[REQUIREMENT] Search for the word "agent" in the entries. Each line that holds it should be copied.

..............................

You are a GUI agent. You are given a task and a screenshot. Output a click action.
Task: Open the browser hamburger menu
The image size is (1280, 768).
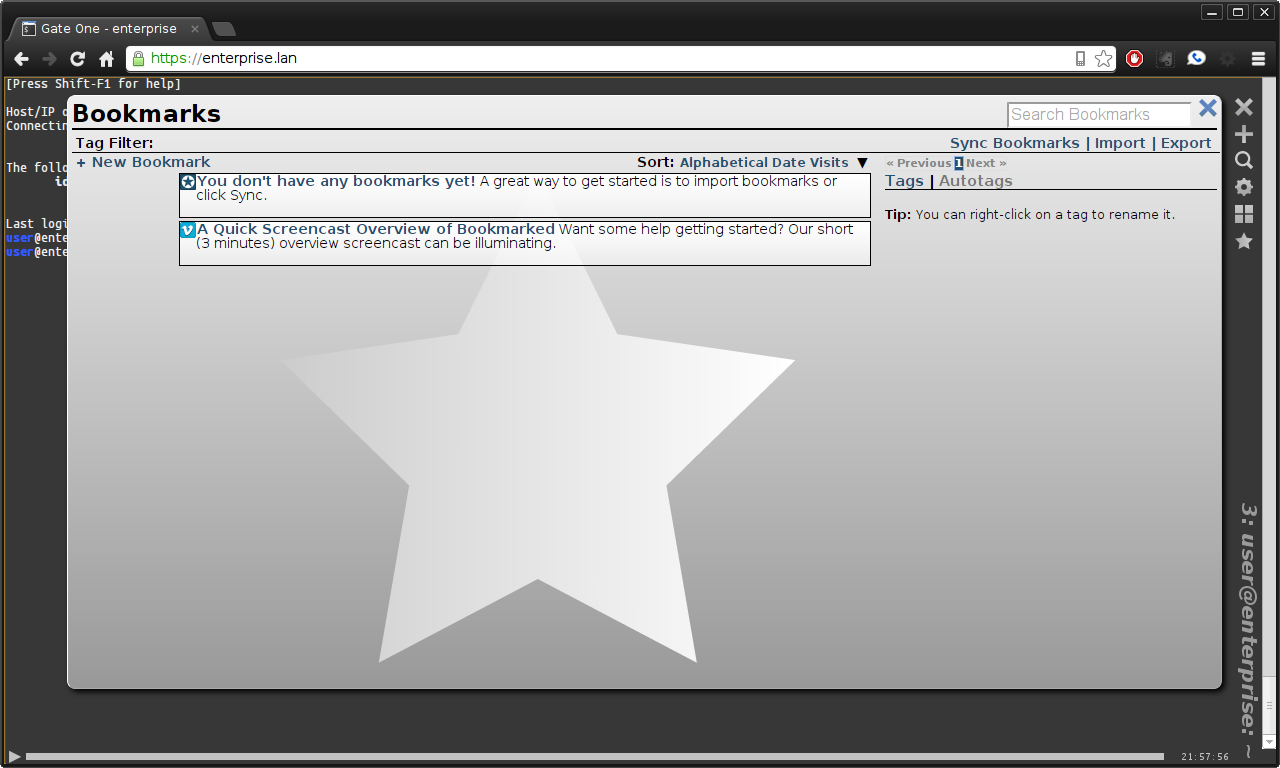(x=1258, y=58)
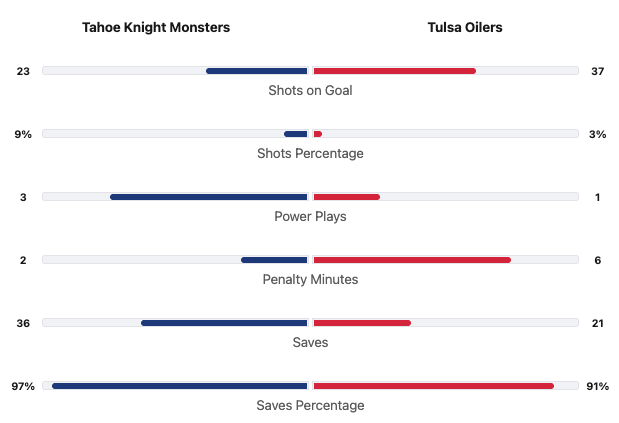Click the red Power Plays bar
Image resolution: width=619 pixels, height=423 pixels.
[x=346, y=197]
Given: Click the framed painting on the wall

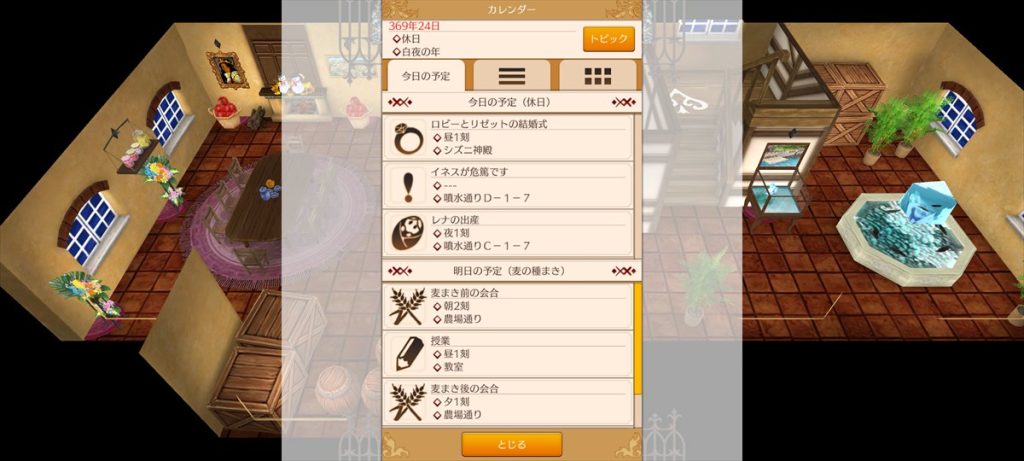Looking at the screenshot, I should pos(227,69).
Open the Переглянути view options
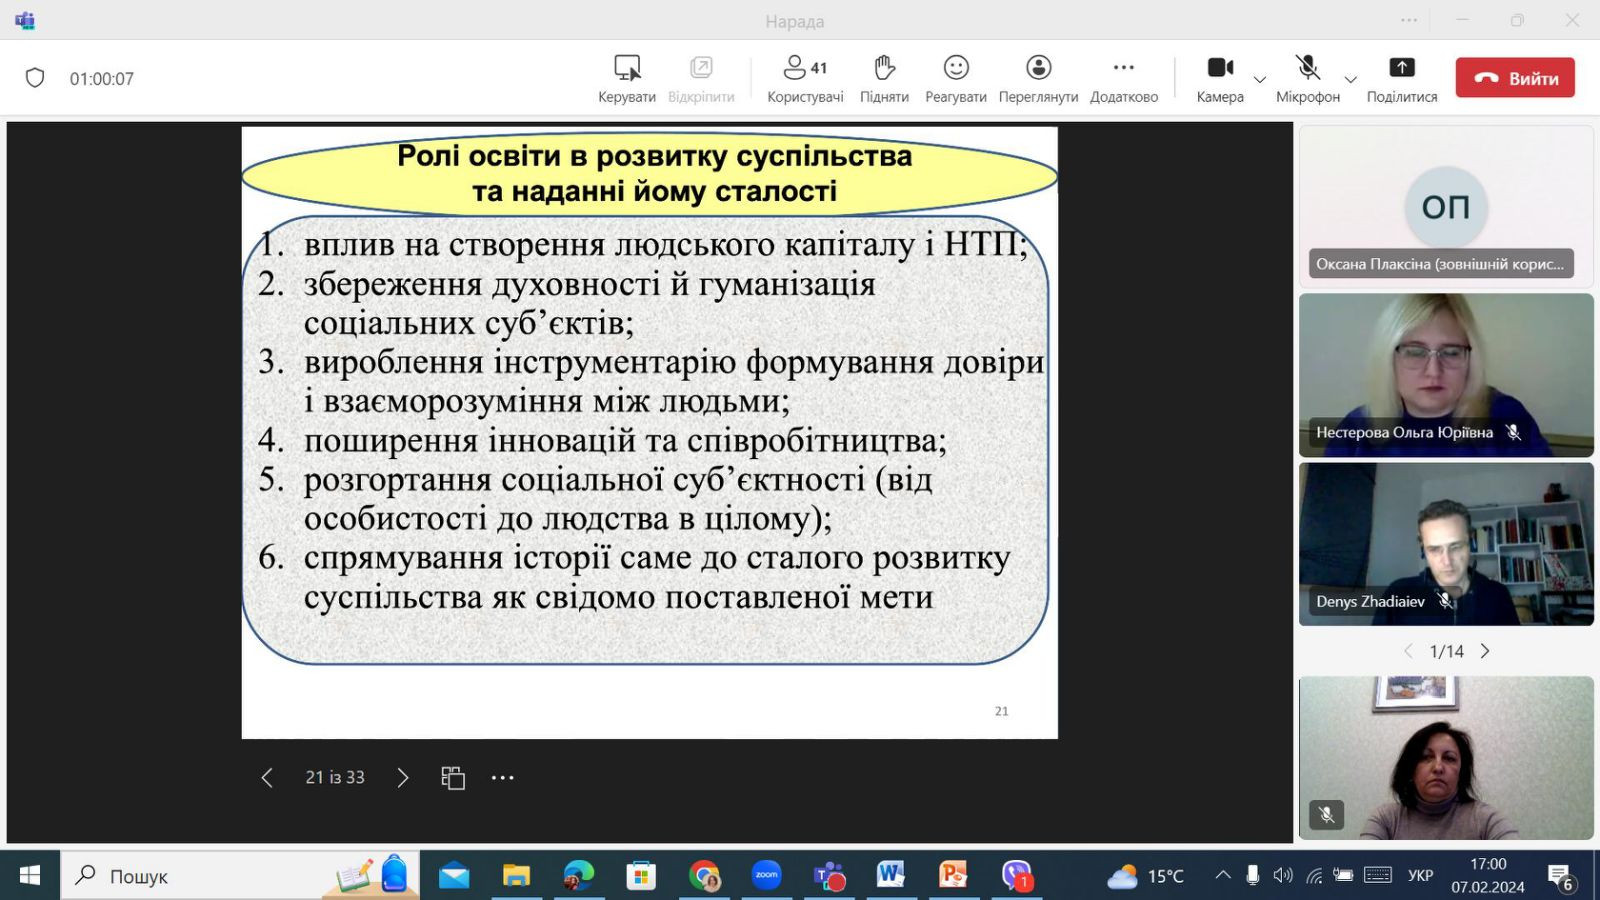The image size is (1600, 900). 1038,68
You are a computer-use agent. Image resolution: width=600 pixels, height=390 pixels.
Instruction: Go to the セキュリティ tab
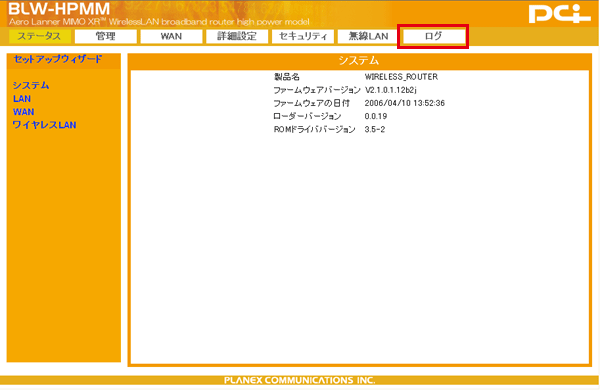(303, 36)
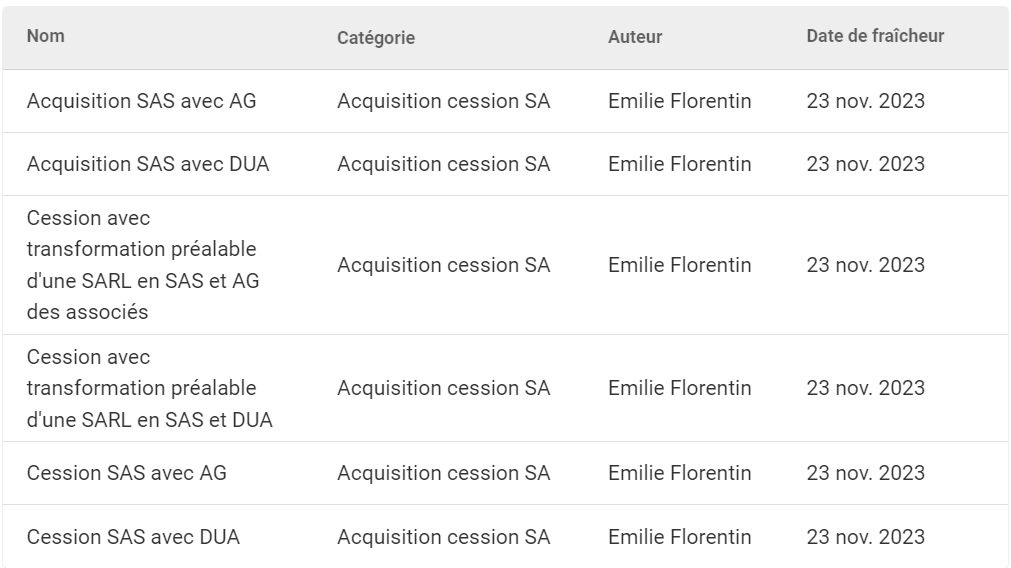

..............................

[RESPONSE BELOW]
You are a GUI agent. You are given a task and a screenshot. Output a click action.
You are a computer-use agent. Image resolution: width=600 pixels, height=390 pixels.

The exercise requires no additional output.